We spent the last two days in Tarangire avoiding elephants. We saw a lot more than just elephants, by the way, including a magnificent male lion (and several more females), lots of bat-eared fox and jackal, giraffe, lots of impala, zebra, buffalo, klipspringer and Tarangire’s outstanding birdlife. At the campfire during sundowners, my clients watched a leopard walk by. But elephants were the feature.

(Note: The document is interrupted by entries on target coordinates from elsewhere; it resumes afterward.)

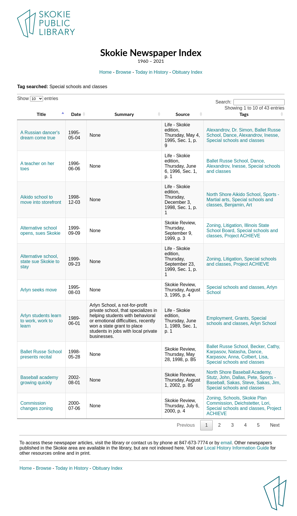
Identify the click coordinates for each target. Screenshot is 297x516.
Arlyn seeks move (38, 289)
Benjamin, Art (238, 204)
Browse (123, 72)
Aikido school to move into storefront (40, 200)
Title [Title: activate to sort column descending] (41, 114)
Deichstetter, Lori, (253, 403)
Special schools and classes (235, 140)
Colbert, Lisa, (254, 356)
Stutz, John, (219, 377)
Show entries (37, 98)
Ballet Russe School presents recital (41, 354)
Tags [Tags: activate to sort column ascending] (244, 114)
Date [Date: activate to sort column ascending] (76, 114)
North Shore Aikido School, (234, 194)
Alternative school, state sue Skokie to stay (39, 261)
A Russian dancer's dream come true (40, 135)
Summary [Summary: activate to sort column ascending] (124, 114)
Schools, (232, 397)
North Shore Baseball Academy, (239, 372)
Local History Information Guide (236, 447)
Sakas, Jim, (269, 382)
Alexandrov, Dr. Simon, (230, 129)
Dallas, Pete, (245, 377)
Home (105, 72)
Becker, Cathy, (265, 346)
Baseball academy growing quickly (39, 380)
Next (275, 425)
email (226, 442)
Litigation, (233, 225)
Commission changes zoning (36, 406)
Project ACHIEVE (242, 235)
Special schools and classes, (236, 287)
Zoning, (214, 225)
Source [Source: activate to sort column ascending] (183, 114)
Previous (186, 425)
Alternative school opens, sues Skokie (40, 230)
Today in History (151, 72)
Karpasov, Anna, (223, 356)
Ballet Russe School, (228, 160)
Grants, (242, 318)
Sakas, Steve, (241, 382)
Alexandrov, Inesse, (259, 135)
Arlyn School (263, 323)
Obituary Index (187, 72)
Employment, (220, 318)
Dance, (230, 135)
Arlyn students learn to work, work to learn (40, 320)
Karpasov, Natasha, (227, 351)
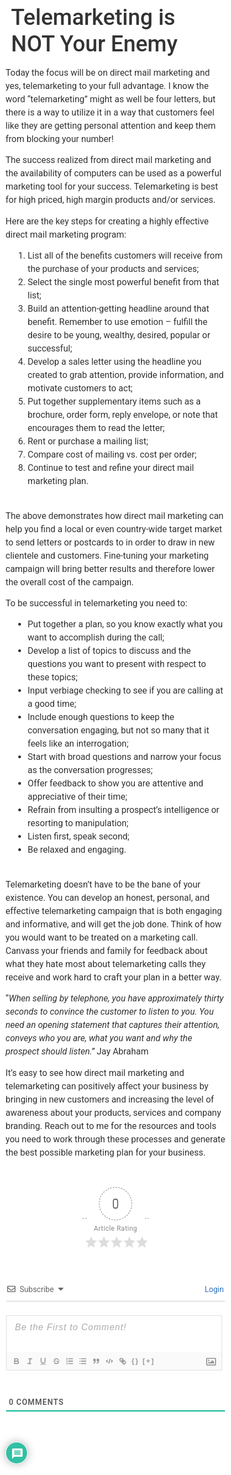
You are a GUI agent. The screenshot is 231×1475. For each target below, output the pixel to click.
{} (135, 1361)
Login (213, 1289)
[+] (149, 1361)
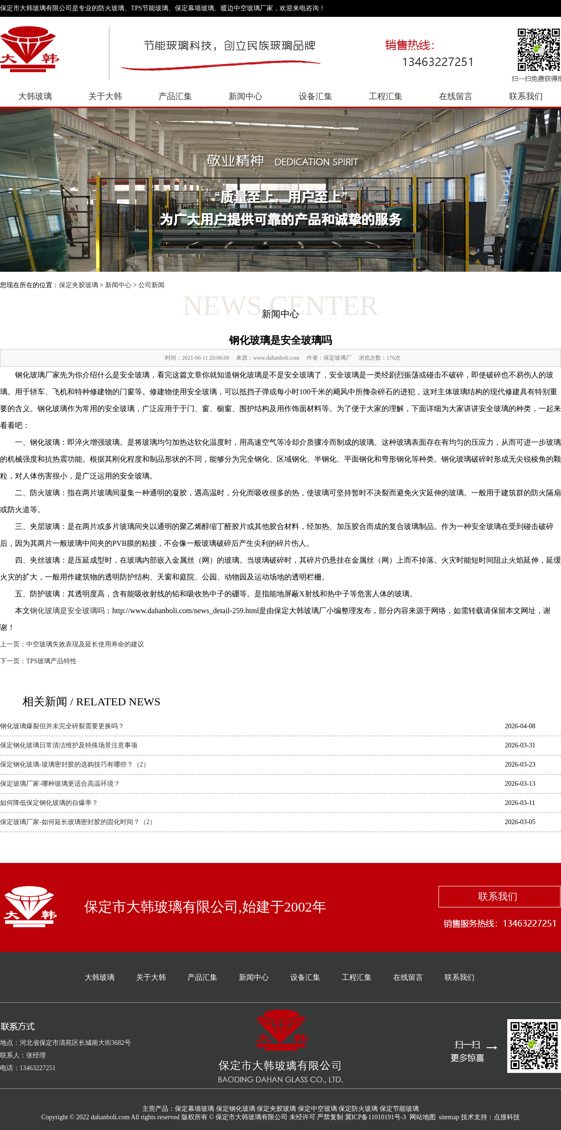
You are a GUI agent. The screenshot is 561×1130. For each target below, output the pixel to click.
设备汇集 (315, 96)
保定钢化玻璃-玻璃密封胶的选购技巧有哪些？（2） (75, 764)
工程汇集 (386, 96)
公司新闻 (151, 285)
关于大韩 (105, 96)
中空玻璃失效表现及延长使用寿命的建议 (85, 644)
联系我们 (526, 96)
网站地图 (423, 1117)
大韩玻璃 (35, 96)
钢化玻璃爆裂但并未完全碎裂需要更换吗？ (62, 726)
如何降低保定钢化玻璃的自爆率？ (49, 802)
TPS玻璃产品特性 (51, 661)
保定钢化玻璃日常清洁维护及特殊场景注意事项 (68, 745)
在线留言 (456, 96)
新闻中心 (245, 96)
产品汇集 (175, 96)
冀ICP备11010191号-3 (375, 1117)
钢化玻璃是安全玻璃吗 (67, 611)
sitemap (449, 1117)
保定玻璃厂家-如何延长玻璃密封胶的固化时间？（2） (78, 822)
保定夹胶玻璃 (78, 285)
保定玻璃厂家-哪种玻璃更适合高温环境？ (60, 783)
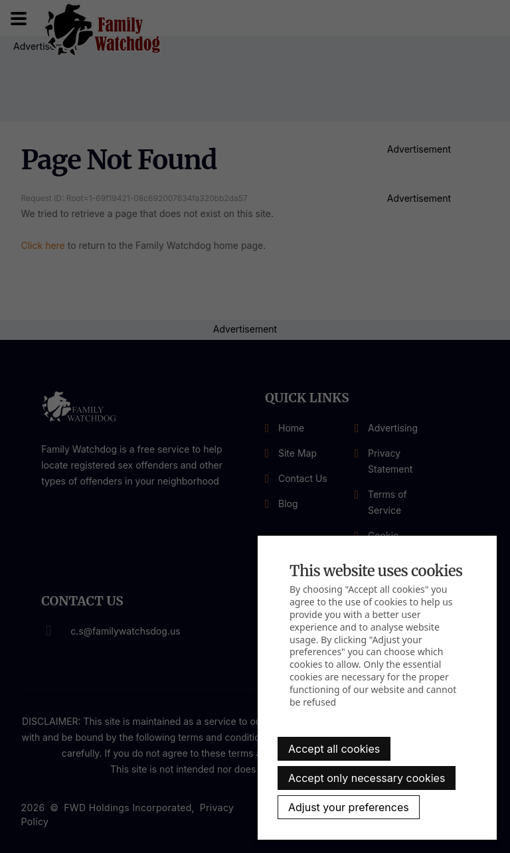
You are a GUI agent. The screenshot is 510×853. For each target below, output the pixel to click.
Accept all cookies (334, 748)
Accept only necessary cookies (366, 778)
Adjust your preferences (348, 807)
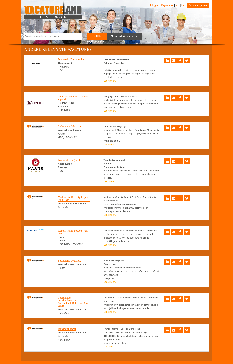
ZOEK (97, 36)
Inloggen (154, 5)
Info (177, 5)
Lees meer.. (110, 81)
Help (183, 5)
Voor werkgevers (198, 5)
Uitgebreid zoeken (96, 41)
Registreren (167, 5)
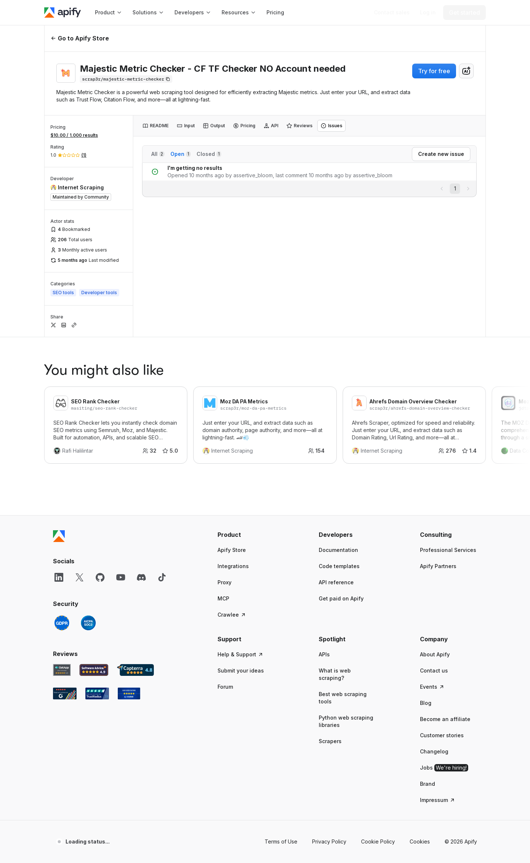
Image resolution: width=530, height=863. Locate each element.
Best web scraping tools (343, 698)
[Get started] (464, 12)
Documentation (338, 550)
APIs (324, 654)
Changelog (434, 751)
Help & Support (241, 654)
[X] (79, 577)
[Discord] (141, 577)
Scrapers (330, 741)
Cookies (420, 841)
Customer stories (442, 735)
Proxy (225, 582)
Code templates (339, 566)
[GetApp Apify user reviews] (62, 670)
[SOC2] (88, 623)
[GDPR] (62, 623)
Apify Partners (438, 566)
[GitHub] (100, 577)
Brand (427, 784)
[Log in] (428, 12)
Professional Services (448, 550)
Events (432, 687)
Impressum (437, 800)
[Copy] (126, 79)
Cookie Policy (378, 841)
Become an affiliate (445, 719)
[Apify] (62, 12)
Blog (425, 703)
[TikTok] (162, 577)
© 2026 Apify (461, 841)
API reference (336, 582)
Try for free (434, 71)
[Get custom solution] (392, 12)
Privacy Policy (329, 841)
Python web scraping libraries (346, 721)
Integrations (233, 566)
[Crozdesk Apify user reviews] (129, 693)
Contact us (434, 670)
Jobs (444, 767)
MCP (223, 598)
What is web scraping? (335, 674)
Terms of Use (281, 841)
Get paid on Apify (341, 598)
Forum (225, 687)
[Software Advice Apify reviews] (94, 670)
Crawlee (232, 614)
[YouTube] (121, 577)
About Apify (435, 654)
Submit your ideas (241, 670)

This is the wet season. Now admittedly there are some disadvantages to coming now: very hot, very humid, wet with great thunderstorms, and all this means more and more tse-tse fly. But it also means it’s a beautiful time. The veld is lush and green, the sand river is flowing and drawing all the migrant shore birds, and the forests are abloom with the earliest orchids.

And, contrary to virtually all the popular guide books, there are lots and lots of elephants!

Like so much in East African tourism, the notion that Tarangire is a seasonal park is based in early fact that was never revised as conditions changed. A half century ago when safari tourism began we were confronted with the catastrophic slaughter of elephants. Ninety-five percent of Kenya’s elephants were wiped out; probably 60% of Tanzania’s.

Those that remained were understandably skittish. Their behavior kept them away from people as much as possible. Sand rivers, like Tarangire, were their only source for water in the dry season, so they had to come to the sand rivers, then, even if tourists were waiting to watch them. Water flows nearly continuously under the sand, even in the driest times, and elephants then dig for it.

(My safari group this time even noticed that the elephants preferred to dig for water, even when it was flowing not far from their holes! We were at Samburu earlier, and that area is very dry right now in contrast to Tarangire. There were areas of streaming water in the Ewaso Nyiro sand river, but on one game drive we noticed that the elephants actually preferred to dig holes further down stream where no surface water was streaming. The filtered water through the sand is cleaner and sweeter than surface water.)

When the wet season came and water was everywhere, the elephants abandoned the sand rivers for locations with fewer people.

That’s no longer necessary. The elephant population has rebounded and elephant poaching is well under control. And Tarangire’s ecosystem beyond its sand river is great for elephant. So while there may, indeed, be even a more spectacular elephant experience in the dry season (July – November), you’d find that difficult to explain to my client, Joyce Hassell, who had a 5-ton bull’s ears practically wrapped around her Landrover. Or to my other client, Jodi Eckenhoff, who figures she took about as many pictures of elephant as we decided we’d seen: 500!